The Courthouse News also reported on the situation, click HERE to read the article, and click HERE to view the actual lawsuit filing.

The NY Post reports
Titans of the art world are battling over a multibillion-dollar private collection of Greek and Roman sculptures.

The Torlonia family has been at the highest echelon of Italian society for centuries, amassing its wealth during the 18th and 19th centuries, when it administered the finances of the Vatican.

Along the way, the aristocratic banking clan amassed a collection of classical statues second in size only to the Vatican’s, and mostly hidden from public view.

The family began to fall out of favor, and the spotlight, after World War II. It had rented one of its villas to fascist leader Benito Mussolini for a decade.

The Torlonias were reluctant to cave to the Italian government’s efforts to make the art public, until recently, according to a lawsuit.
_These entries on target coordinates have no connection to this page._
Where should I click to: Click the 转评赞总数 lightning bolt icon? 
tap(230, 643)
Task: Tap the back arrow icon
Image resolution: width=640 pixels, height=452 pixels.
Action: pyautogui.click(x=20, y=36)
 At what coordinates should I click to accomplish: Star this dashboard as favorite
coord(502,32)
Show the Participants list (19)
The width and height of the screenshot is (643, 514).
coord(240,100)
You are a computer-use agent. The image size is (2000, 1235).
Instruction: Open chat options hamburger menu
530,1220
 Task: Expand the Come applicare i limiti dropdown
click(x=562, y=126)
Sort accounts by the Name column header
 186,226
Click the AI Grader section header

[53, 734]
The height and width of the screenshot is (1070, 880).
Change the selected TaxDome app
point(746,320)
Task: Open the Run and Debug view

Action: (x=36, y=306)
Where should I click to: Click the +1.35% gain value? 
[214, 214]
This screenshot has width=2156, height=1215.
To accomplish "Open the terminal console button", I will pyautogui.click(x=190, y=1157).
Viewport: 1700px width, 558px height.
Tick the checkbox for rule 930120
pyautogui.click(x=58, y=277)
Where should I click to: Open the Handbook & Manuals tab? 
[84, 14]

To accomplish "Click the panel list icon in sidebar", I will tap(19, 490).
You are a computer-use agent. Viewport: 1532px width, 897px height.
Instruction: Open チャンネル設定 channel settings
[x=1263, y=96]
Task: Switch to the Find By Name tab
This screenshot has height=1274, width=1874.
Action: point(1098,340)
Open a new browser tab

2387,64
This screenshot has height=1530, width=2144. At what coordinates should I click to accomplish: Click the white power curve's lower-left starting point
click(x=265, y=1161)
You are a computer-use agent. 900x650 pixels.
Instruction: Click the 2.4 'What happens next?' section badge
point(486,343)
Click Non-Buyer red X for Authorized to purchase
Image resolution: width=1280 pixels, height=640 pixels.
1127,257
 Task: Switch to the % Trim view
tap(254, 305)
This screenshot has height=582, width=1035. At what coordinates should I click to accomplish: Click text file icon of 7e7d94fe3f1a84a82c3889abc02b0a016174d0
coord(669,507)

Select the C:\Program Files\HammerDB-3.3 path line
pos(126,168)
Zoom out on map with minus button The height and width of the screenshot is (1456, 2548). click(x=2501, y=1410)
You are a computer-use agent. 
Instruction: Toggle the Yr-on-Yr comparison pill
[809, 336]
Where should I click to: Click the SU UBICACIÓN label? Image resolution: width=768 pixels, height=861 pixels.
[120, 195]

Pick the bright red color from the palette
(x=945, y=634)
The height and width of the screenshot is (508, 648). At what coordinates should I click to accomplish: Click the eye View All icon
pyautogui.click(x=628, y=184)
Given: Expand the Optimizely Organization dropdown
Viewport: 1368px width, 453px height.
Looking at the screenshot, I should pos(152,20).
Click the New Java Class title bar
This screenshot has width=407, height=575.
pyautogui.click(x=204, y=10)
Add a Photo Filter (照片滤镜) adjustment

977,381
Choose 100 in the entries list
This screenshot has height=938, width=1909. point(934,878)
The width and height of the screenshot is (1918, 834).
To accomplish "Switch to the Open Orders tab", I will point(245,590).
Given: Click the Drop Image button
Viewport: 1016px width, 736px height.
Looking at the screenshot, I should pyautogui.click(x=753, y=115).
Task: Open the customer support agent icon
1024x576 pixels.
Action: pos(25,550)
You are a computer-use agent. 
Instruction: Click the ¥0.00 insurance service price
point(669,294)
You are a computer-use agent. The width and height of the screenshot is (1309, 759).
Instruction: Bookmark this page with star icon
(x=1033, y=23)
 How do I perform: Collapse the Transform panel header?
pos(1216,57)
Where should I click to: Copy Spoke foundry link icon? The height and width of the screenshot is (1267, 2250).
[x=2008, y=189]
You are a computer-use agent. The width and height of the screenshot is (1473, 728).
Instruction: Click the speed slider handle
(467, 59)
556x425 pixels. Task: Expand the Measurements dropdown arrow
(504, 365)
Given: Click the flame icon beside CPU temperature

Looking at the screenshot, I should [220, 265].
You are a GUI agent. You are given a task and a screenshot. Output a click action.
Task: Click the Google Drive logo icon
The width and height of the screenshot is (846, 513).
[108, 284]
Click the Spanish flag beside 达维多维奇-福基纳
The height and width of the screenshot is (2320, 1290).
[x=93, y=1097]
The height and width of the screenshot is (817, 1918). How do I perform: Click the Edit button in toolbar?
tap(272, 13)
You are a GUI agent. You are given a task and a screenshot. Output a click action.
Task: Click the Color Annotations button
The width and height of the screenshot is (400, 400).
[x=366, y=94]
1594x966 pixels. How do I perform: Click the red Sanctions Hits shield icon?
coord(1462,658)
Swiss-based Phoenix Ancient Art and its New York agent, Electrum, says it spent five years painstakingly cataloging 620 Torlonia artifacts worth up to $550 million, just a portion of the larger collection.

Phoenix invested years building relationships with the aristocratic family and the Italian government to pave the way for a once-in-a-lifetime sale of the works. It quietly lined up the famed J. Paul Getty Museum in Los Angeles as a potential buyer.

But museum director Timothy Potts pulled a double-cross, Phoenix claims in a $77 million lawsuit against the Getty, dealing directly with Torlonia and cutting Phoenix out of the deal.

“Getty has a history of legal troubles for allegedly dubious acquisitions,” Phoenix charges in its Manhattan federal court lawsuit filed last week.

The museum was once accused by the Italian government of buying stolen artifacts smuggled out of its country. The Getty eventually returned the art.

Phoenix claims it helped smooth over the frayed relationship between the Getty and the Italian government.

Last spring, Phoenix was shocked to see public reports of a deal to publicly display parts of the Torlonia collection, including at the Getty. Italian officials celebrated the deal as a “potential partnership between the public and private,” but Phoenix fumed.

Phoenix lost out on a huge commission, and the deal violated the agreement between Getty and Phoenix, court papers alleged.

“The plan Phoenix and [its agent] Electrum originated, designed, and documented with the help of Italian and American law firms is the basis of the plan the Getty and Torlonia family ultimately adopted,” Phoenix told The Post in a statement.

Getty has not seen the suit, said a spokeswoman who declined to comment.